A Vanity Fair reporter, Gabriel Sherman, quoted anonymous Whitehouse advisors this week saying they fear Trump is “unraveling.”

“I’ve spoken with a half dozen prominent Republicans and Trump advisers, and they all describe a White House in crisis as advisers struggle to contain a president that seems to be increasingly unfocused and consumed by dark moods.” Sherman quoted one staffer as saying, “You have no idea how much crazy stuff we kill.”

This week President Trump attacked freedom of the press, threatening to challenge and revoke networks’ licenses if he disagrees with what they broadcast. That got an immediate response from Nebraska Republican Senator Ben Sasse, implying that Trump’s threat to the First Amendment is a betrayal of his constitutional oath of office.

“Mr. President, words spoken by the president of the United States matter,” the Nebraska Republican said this week. “Are you tonight recanting the oath you took on Jan. 20 to preserve, protect and defend the First Amendment?”

Tom Barrack, Trump’s longtime billionaire friend and the chair of his inaugural committee, voiced his disappointment this week about Trump’s recent comments and tweets. Barrack said he was shocked and stunned by Trump’s rhetoric.

“I tell him all the time: I don’t like the rhetoric,” he said. Barrack admitted that Trump had to be loyal to his base but added, “But who is your base? You don’t have a natural base. Your base is the world and America, so you have all these constituencies; show them who you really are. In my opinion, he’s better than this.”

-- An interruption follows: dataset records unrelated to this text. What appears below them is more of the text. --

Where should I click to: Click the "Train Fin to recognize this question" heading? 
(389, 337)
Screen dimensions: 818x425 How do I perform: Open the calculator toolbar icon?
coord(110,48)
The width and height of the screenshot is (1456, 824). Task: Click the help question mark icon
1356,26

All this has led to growing talk about the possibility of implementing the 25th Amendment to remove President Trump from office. The 25th Amendment describes the process for the transition of power if the president is unable or unfit to serve.

Section 4 of the Amendment defines how only 14 people could remove the president. Vice President Pence and 13 of Trumps 24 Cabinet members would need to agree on removal. They would be required to send a written declaration to Congress that the President is unable to discharge the powers and duties of his office. It would require a two-thirds vote of both houses of Congress to officially uphold their declaration.

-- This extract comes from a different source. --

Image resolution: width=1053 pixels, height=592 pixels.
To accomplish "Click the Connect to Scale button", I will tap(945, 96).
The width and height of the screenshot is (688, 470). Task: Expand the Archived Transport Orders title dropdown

Using the 25th Amendment to remove the President would be messy and partisan unless there was a nearly unanimous agreement that the President had gone over the edge. The fact that it is even being discussed suggests Trump’s mental health is in serious doubt.

 

by Rick Smith
Posted 10/13/17

2 thoughts on “Did Senator Corker Open The Door For Trump’s Exit?

  1. While Corker is spot on (imho), I see two things that do NOT necessarily “open the door” to #notmypresident’s exit: one, as pointed out in the article, Corker is now free to say almost whatever he likes since he’s not running in 2018, and two, almost all the talk (well, Sasse is an exception) is international. The rest still seem to be fine with the current (mis)administration screwing the American Public in any way it can.
    So, no, the person occupying the Oval Office is too much of a useful idiot for the majority of the the Republican caucus. He’s not going anywhere any time soon.
    Unfortunately.

  2. I believe that we have an overage of greedy self serving Lawmakers in Washington, with that being said, Corker and a few other lawmakers have spoken out, putting America before their politics and every time that occurs, it is like a breath of fresh air. For myself, I believe that Trump’s foundation for leadership seems to be more directed towards mob rule than making a society better. Trump seems to be unstable, in some ways, equal to that North Korean fellow. Laws of logic tell us that whenever two mentally unstable people argue, the outcome will never be good for anyone. Trump has established himself as a liar, seems to support white supremacist – KKK and like minded fanatics, seems to love spewing fear and threats loves to make questionable tweets and certainly loves pissing matches that one could question if his reasons are to cover his wrongdoings and intentions. I find it very frustrating that the Republicans have not held Trump accountable for anything, which makes me believe that as long as the Republicans feel that Trump can be helpful to their agendas, the majority of Republicans will never hold Trum accountable.